SpaceX's Falcon Heavy rocket blasted back into space on Thursday night to ferry the US military's secretive X-37B drone to a research mission.

Falcon Heavy
The Falcon Heavy is the latest advance from the rocket company SpaceX, and it's a step toward the company's goal of sending people to Mars.

After weeks of delays, the rocket launched from NASA's Kennedy Space Center in Florida at 8:07 pm Eastern Time (0107 GMT Friday) in a liftoff livestreamed on SpaceX's website.

It is unclear where exactly the uncrewed and autonomously operating spacecraft is headed on its seventh mission.

The Pentagon has released little information about the space drone and its mission, which was initially scheduled for December 7, and SpaceX only cited the Pentagon's mission code name -- USSF-52 -- in its statement on the launch.

"Falcon Heavy launched the USSF-52 mission to orbit from Launch Complex 39A," SpaceX said.

Earlier, the Pentagon had said the X-37B's seventh mission would entail "multiple cutting-edge experiments".

"These tests include operating the reusable spaceplane in new orbital regimes, experimenting with future space domain awareness technologies, and investigating the radiation effects on materials provided by NASA," the US Department of the Air Force Rapid Capabilities Office said in a statement last month.

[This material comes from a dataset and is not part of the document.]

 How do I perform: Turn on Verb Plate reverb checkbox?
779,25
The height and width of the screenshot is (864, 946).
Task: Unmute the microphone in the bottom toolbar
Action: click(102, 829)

It added that this is the first time the X-37B is lifting off on a Falcon Heavy, one of the most powerful operational rockets, capable of carrying payloads of up to 26,700 kilograms (58,900 pounds) deep into space.

About the size of a small bus, the X-37B US space drone looks like a mini version of the manned space shuttles retired in 2011. On previous missions, the X-37B has carried out tests for NASA on the impact of radiation on seeds and other materials.

The Falcon Heavy launch comes two weeks after China sent its own secretive robotic space plane, called Shenlong, into orbit for what state news agency Xinhua said would be a "period of time".

"During this period, reusable technology verification and space science experiments will be carried out as planned to provide technical support for the peaceful use of space," Xinhua said after the December 14 launch.

In operation since 2010, the X-37B Orbital Test Vehicle was designed for the Air Force by United Launch Alliance, a joint venture between Boeing and Lockheed Martin.

It is 30 feet (nine meters) long, has a 15-foot wingspan and is powered by solar panels.